Saved entries
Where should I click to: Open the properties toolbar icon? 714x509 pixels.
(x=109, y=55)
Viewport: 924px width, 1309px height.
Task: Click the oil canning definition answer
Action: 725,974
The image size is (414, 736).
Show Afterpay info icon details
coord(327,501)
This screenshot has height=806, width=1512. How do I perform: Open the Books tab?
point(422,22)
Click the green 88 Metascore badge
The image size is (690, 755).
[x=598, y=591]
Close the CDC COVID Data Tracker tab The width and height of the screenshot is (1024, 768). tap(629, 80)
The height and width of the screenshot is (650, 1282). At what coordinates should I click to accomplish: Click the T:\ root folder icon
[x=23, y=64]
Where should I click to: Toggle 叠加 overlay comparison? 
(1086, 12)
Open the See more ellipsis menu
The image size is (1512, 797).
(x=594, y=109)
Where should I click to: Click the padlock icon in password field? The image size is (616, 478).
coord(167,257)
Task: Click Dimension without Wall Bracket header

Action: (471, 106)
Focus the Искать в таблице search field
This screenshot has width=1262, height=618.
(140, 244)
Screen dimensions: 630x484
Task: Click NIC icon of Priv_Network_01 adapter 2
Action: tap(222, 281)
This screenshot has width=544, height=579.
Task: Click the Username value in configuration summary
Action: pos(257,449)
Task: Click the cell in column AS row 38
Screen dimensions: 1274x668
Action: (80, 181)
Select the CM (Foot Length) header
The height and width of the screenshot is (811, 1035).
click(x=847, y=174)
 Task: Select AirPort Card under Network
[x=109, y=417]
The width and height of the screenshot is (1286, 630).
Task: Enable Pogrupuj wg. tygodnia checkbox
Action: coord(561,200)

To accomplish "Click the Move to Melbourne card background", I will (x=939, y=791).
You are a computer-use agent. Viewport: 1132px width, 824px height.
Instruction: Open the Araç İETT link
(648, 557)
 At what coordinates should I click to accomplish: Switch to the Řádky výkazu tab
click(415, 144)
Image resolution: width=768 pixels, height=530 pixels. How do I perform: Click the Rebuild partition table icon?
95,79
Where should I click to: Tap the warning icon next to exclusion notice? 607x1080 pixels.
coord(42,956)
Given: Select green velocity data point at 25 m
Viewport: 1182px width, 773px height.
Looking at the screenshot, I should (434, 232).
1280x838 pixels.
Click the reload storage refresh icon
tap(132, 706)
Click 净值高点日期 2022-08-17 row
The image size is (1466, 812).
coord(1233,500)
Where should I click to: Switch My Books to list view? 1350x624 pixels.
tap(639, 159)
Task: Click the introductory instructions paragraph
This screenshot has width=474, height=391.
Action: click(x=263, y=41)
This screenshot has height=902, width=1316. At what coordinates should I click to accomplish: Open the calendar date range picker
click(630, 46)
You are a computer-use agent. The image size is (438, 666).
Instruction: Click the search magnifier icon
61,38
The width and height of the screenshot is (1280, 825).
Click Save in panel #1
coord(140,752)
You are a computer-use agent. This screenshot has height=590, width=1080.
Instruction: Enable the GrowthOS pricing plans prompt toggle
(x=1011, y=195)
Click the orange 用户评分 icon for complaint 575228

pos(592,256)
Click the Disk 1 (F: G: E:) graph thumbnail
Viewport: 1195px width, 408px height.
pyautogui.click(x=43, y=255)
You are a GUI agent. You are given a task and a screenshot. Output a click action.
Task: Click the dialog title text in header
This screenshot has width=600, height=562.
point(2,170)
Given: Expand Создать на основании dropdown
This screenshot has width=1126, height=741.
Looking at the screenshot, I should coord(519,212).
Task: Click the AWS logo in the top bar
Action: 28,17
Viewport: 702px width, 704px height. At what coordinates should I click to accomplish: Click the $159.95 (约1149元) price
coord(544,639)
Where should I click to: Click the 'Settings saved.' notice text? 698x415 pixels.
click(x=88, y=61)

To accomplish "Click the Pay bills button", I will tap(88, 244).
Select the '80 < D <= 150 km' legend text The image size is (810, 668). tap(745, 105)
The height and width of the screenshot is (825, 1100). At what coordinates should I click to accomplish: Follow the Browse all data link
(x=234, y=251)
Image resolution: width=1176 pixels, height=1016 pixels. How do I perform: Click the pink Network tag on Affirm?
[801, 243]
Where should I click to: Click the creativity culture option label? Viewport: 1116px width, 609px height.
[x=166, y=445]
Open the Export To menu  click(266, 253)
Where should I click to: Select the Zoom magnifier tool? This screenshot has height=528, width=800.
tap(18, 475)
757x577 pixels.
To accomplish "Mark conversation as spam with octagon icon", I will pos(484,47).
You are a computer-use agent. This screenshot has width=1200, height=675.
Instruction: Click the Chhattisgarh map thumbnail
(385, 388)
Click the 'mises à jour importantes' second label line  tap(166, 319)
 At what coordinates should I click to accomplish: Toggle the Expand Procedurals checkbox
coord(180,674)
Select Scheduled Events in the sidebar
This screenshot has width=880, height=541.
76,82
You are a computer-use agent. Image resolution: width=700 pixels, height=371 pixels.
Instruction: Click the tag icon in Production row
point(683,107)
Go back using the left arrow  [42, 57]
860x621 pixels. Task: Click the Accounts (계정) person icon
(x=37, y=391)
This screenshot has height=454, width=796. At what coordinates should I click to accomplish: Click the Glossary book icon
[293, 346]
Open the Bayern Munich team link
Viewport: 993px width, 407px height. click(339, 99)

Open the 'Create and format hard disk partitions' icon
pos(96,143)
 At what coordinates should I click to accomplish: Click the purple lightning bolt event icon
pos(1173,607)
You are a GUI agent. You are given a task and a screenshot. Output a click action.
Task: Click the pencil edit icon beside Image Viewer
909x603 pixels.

◆ Work order:
Search the entries for the word "computer" and copy every line that has it.

◆ Solution for this problem:
You are a computer-use agent. Viewport: 1132px width, 824px height.
You are a computer-use agent. The image size is (438, 666).
You are a computer-use agent. This screenshot has height=590, width=1080.
You are a computer-use agent. This screenshot has width=1200, height=675.
You are a computer-use agent. Image resolution: width=700 pixels, height=371 pixels.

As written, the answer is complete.